Entries giving target coordinates:
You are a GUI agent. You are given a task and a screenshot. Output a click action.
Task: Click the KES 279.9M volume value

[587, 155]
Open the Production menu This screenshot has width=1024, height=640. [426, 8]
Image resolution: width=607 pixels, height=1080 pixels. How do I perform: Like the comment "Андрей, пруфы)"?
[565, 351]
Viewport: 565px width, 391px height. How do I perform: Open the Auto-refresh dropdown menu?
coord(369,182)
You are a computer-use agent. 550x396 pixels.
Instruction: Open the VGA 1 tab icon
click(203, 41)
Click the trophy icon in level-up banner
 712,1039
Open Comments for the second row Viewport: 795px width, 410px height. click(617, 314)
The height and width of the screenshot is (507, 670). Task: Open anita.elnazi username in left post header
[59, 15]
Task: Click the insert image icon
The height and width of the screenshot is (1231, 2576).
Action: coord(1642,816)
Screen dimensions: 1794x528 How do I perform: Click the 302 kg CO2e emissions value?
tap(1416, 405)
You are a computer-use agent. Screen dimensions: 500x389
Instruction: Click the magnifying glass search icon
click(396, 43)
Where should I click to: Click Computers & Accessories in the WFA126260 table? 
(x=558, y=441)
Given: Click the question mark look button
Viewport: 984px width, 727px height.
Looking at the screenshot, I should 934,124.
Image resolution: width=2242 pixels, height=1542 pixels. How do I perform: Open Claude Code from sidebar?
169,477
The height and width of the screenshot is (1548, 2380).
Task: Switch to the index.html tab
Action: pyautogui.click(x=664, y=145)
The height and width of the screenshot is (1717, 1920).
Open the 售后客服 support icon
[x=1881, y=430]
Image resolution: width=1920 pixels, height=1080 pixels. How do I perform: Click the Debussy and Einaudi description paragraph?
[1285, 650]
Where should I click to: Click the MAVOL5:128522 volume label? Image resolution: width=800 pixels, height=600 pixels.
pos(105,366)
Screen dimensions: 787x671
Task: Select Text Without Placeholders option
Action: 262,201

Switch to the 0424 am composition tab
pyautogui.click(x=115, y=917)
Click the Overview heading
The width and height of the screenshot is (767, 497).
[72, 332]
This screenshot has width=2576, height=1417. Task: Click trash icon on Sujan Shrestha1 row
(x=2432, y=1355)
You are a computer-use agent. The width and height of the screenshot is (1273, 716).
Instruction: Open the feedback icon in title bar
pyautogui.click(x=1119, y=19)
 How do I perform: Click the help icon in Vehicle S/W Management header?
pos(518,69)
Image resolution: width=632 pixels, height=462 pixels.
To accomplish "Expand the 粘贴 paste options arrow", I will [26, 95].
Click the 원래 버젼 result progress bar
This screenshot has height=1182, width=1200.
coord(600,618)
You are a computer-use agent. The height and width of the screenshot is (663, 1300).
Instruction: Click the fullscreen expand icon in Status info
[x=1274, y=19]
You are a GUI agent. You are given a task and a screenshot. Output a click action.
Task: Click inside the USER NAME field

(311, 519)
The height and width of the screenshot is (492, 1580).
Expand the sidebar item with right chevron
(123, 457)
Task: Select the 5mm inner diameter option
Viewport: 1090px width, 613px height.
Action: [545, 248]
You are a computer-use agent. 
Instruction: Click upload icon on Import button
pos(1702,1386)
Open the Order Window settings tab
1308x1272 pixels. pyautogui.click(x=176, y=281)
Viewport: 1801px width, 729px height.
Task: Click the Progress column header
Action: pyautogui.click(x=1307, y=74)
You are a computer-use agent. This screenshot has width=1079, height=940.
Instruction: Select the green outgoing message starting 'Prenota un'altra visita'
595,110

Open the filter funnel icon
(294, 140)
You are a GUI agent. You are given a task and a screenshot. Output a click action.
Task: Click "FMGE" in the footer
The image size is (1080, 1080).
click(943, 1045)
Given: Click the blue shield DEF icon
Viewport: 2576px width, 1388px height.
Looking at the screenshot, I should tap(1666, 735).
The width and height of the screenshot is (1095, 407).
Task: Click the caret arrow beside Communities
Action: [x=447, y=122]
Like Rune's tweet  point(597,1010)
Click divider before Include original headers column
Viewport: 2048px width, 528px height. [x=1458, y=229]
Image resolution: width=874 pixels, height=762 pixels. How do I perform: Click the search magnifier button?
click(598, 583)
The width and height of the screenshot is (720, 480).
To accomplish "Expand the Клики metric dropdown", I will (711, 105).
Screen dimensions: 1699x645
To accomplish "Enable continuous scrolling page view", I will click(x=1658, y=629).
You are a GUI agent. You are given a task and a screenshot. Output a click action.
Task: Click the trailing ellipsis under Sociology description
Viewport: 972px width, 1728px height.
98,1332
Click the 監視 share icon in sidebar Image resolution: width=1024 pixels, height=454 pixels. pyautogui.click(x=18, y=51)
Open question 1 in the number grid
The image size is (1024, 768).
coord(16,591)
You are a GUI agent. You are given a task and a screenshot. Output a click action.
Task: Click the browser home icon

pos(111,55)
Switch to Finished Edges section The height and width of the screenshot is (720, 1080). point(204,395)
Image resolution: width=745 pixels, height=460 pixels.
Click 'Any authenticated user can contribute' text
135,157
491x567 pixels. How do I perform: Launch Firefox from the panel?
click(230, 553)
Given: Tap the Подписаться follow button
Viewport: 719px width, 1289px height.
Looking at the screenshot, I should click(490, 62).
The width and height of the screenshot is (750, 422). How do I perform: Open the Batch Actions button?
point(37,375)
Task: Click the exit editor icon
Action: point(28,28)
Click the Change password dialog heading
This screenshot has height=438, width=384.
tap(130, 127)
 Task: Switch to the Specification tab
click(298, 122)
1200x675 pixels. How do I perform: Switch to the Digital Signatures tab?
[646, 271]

--- Task to complete ---
Write out all of the data above line for line, without changing a single character.

--- Complete output ---
You are a GUI agent. You are given a task and a screenshot. Output a click action.
Task: Click the KES 279.9M volume value

[587, 155]
Open the Production menu This screenshot has width=1024, height=640. [426, 8]
Image resolution: width=607 pixels, height=1080 pixels. How do I perform: Like the comment "Андрей, пруфы)"?
[565, 351]
Viewport: 565px width, 391px height. How do I perform: Open the Auto-refresh dropdown menu?
coord(369,182)
You are a computer-use agent. 550x396 pixels.
Instruction: Open the VGA 1 tab icon
click(203, 41)
Click the trophy icon in level-up banner
 712,1039
Open Comments for the second row Viewport: 795px width, 410px height. click(617, 314)
The height and width of the screenshot is (507, 670). Task: Open anita.elnazi username in left post header
[59, 15]
Task: Click the insert image icon
The height and width of the screenshot is (1231, 2576).
Action: coord(1642,816)
Screen dimensions: 1794x528 How do I perform: Click the 302 kg CO2e emissions value?
tap(1416, 405)
You are a computer-use agent. Screen dimensions: 500x389
Instruction: Click the magnifying glass search icon
click(396, 43)
Where should I click to: Click Computers & Accessories in the WFA126260 table? 
(x=558, y=441)
Given: Click the question mark look button
Viewport: 984px width, 727px height.
Looking at the screenshot, I should 934,124.
Image resolution: width=2242 pixels, height=1542 pixels. How do I perform: Open Claude Code from sidebar?
169,477
The height and width of the screenshot is (1548, 2380).
Task: Switch to the index.html tab
Action: pyautogui.click(x=664, y=145)
The height and width of the screenshot is (1717, 1920).
Open the 售后客服 support icon
[x=1881, y=430]
Image resolution: width=1920 pixels, height=1080 pixels. How do I perform: Click the Debussy and Einaudi description paragraph?
[1285, 650]
Where should I click to: Click the MAVOL5:128522 volume label? Image resolution: width=800 pixels, height=600 pixels.
pos(105,366)
Screen dimensions: 787x671
Task: Select Text Without Placeholders option
Action: 262,201

Switch to the 0424 am composition tab
pyautogui.click(x=115, y=917)
Click the Overview heading
The width and height of the screenshot is (767, 497).
[72, 332]
This screenshot has width=2576, height=1417. Task: Click trash icon on Sujan Shrestha1 row
(x=2432, y=1355)
You are a computer-use agent. The width and height of the screenshot is (1273, 716).
Instruction: Open the feedback icon in title bar
pyautogui.click(x=1119, y=19)
 How do I perform: Click the help icon in Vehicle S/W Management header?
pos(518,69)
Image resolution: width=632 pixels, height=462 pixels.
To accomplish "Expand the 粘贴 paste options arrow", I will [26, 95].
Click the 원래 버젼 result progress bar
This screenshot has height=1182, width=1200.
coord(600,618)
You are a computer-use agent. The height and width of the screenshot is (663, 1300).
Instruction: Click the fullscreen expand icon in Status info
[x=1274, y=19]
You are a GUI agent. You are given a task and a screenshot. Output a click action.
Task: Click inside the USER NAME field

(311, 519)
The height and width of the screenshot is (492, 1580).
Expand the sidebar item with right chevron
(123, 457)
Task: Select the 5mm inner diameter option
Viewport: 1090px width, 613px height.
Action: [545, 248]
You are a computer-use agent. 
Instruction: Click upload icon on Import button
pos(1702,1386)
Open the Order Window settings tab
1308x1272 pixels. pyautogui.click(x=176, y=281)
Viewport: 1801px width, 729px height.
Task: Click the Progress column header
Action: pyautogui.click(x=1307, y=74)
You are a computer-use agent. This screenshot has width=1079, height=940.
Instruction: Select the green outgoing message starting 'Prenota un'altra visita'
595,110

Open the filter funnel icon
(294, 140)
You are a GUI agent. You are given a task and a screenshot. Output a click action.
Task: Click "FMGE" in the footer
The image size is (1080, 1080).
click(943, 1045)
Given: Click the blue shield DEF icon
Viewport: 2576px width, 1388px height.
Looking at the screenshot, I should tap(1666, 735).
The width and height of the screenshot is (1095, 407).
Task: Click the caret arrow beside Communities
Action: [x=447, y=122]
Like Rune's tweet  point(597,1010)
Click divider before Include original headers column
Viewport: 2048px width, 528px height. [x=1458, y=229]
Image resolution: width=874 pixels, height=762 pixels. How do I perform: Click the search magnifier button?
click(598, 583)
The width and height of the screenshot is (720, 480).
To accomplish "Expand the Клики metric dropdown", I will (711, 105).
Screen dimensions: 1699x645
To accomplish "Enable continuous scrolling page view", I will click(x=1658, y=629).
You are a GUI agent. You are given a task and a screenshot. Output a click action.
Task: Click the trailing ellipsis under Sociology description
Viewport: 972px width, 1728px height.
98,1332
Click the 監視 share icon in sidebar Image resolution: width=1024 pixels, height=454 pixels. pyautogui.click(x=18, y=51)
Open question 1 in the number grid
The image size is (1024, 768).
coord(16,591)
You are a GUI agent. You are given a task and a screenshot. Output a click action.
Task: Click the browser home icon

pos(111,55)
Switch to Finished Edges section The height and width of the screenshot is (720, 1080). point(204,395)
Image resolution: width=745 pixels, height=460 pixels.
Click 'Any authenticated user can contribute' text
135,157
491x567 pixels. How do I perform: Launch Firefox from the panel?
click(230, 553)
Given: Tap the Подписаться follow button
Viewport: 719px width, 1289px height.
Looking at the screenshot, I should click(490, 62).
The width and height of the screenshot is (750, 422). How do I perform: Open the Batch Actions button?
point(37,375)
Task: Click the exit editor icon
Action: point(28,28)
Click the Change password dialog heading
This screenshot has height=438, width=384.
tap(130, 127)
 Task: Switch to the Specification tab
click(298, 122)
1200x675 pixels. How do I perform: Switch to the Digital Signatures tab?
[646, 271]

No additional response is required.